I'm probably exaggerating a little bit, but as soon as the temperature drops, the nation prepares itself for a possible exhilarating event: the Elfstedentocht. The Eleven Cities Tour is a physically challenging skating tour through the province of Friesland: it's 200km (124 miles) of skating on frozen canals, channels and lakes through eleven Frisian cities, starting and ending in the city of Leeuwarden, the province's capital.

The route takes the skater through Sneek, Ulst, Sloten, Stavoren, Hindelopen, Workum, Bolsward, Harlingen, Franeker en Dokkum. Although the cities are always the same, the route will depend on the quality and the thickness of the ice. As a maximum of 15,000 skaters are allowed to participate (and unfortunately, many miss out on the opportunity to join), the thickness of the ice has to be guaranteed all along the route. Often, a last minute break in the ice or a warm night will suspend the whole event until further notice. And that notice can sometimes be ten years later.....Only fifteen tours have been ridden in total. The first one was in 1909, and the last one in 1997.

The toughest of all tours was the one in 1963. On January 18th, fifty years ago today, the thermometer registered  -18C (-1F) with strong winds. From the 15,000 skaters that started that morning only 69 made it to the finishing line, many in deplorable conditions with broken bones and suffering from snow blindess and hypothermia. The tour was won by Reinier Paping, presumably on the nourishment of a bowl of  Brinta he ate for breakfast. The tour became so legendary that a movie was made, called "The Hell of 63".

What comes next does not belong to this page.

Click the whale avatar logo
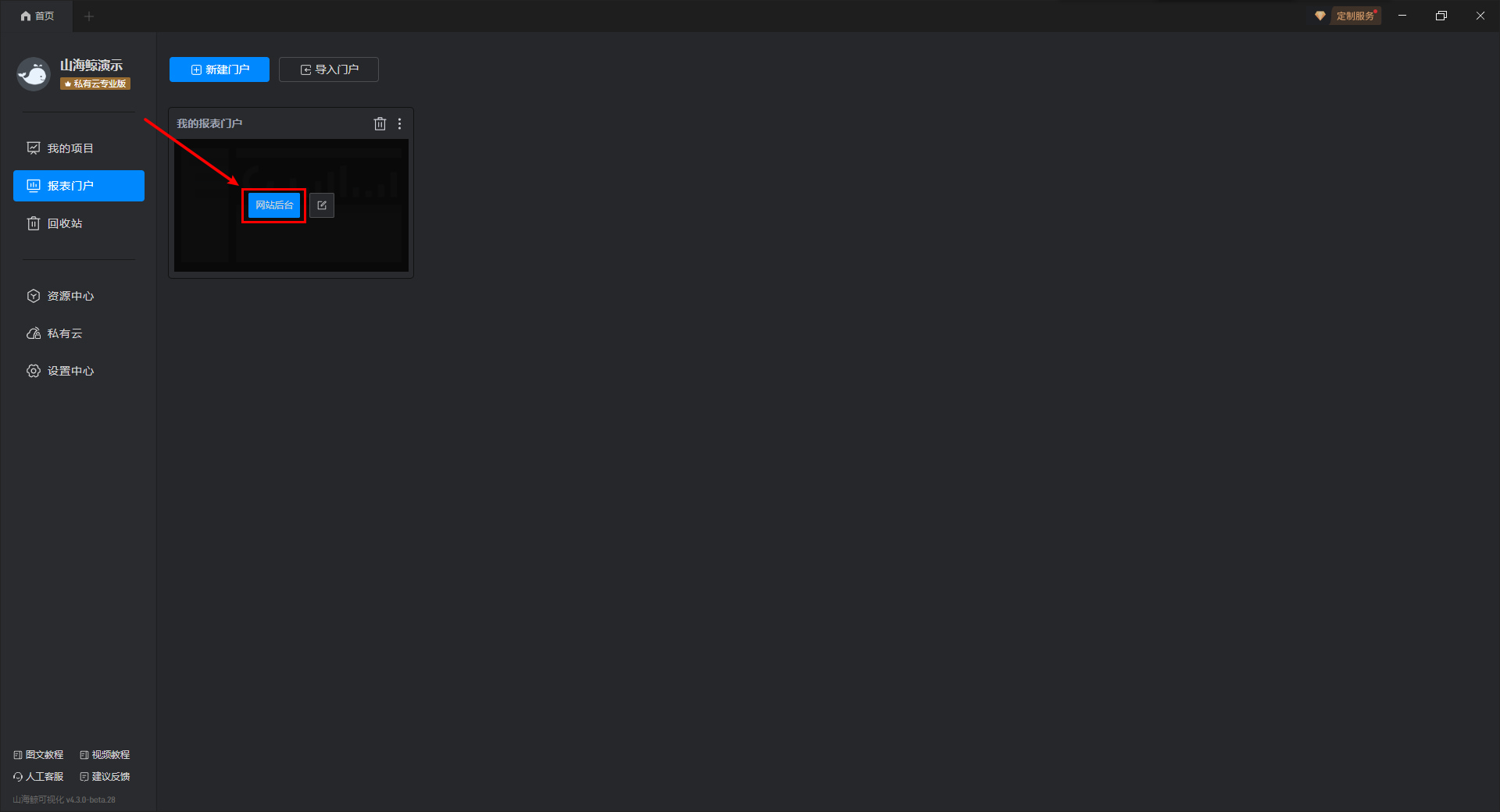The image size is (1500, 812). tap(34, 74)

This year, whispers of "Giet it oan?" are starting to surface again. We'll keep our fingers crossed!!

In the meantime, we're baking a Frisian cookie to get in the spirit. Fryske Dúmkes (Frisian Thumbs) are made with hazelnuts, aniseed, ginger and cinnamon, and receive their name either because their size is initially the size of a children's thumb or because the baker pushes his thumb print into the cookie when it comes out of the oven and is still soft. I chose to bake a slightly larger cookie instead and omitted the thumb print part: those cookies are very hot when they come out of the oven!

Fryske Dúmkes
1 stick butter, room temperature
3/4 cup brown sugar, packed
1 teaspoon cinnamon
1 teaspoon ginger, ground
1 teaspoon aniseed, ground
1 heaping tablespoon whole aniseed
1/2 cup chopped hazelnuts*, chopped
1/2 teaspoon salt
1 teaspoon baking powder
1 tablespoon milk
1 cup and 2 heaping tablespoons all-purpose flour
1 egg, beaten

Cream the butter with the sugar. Add in the spices, the nuts, the salt, the baking powder and the milk, and lastly the flour. Knead into a pliable dough (use a little bit more milk if too dry, add a tiny bit of flour if too wet), wrap it in plastic wrap and refrigerate. The longer it sits, the better the flavors meld together, but no longer than 4 hours.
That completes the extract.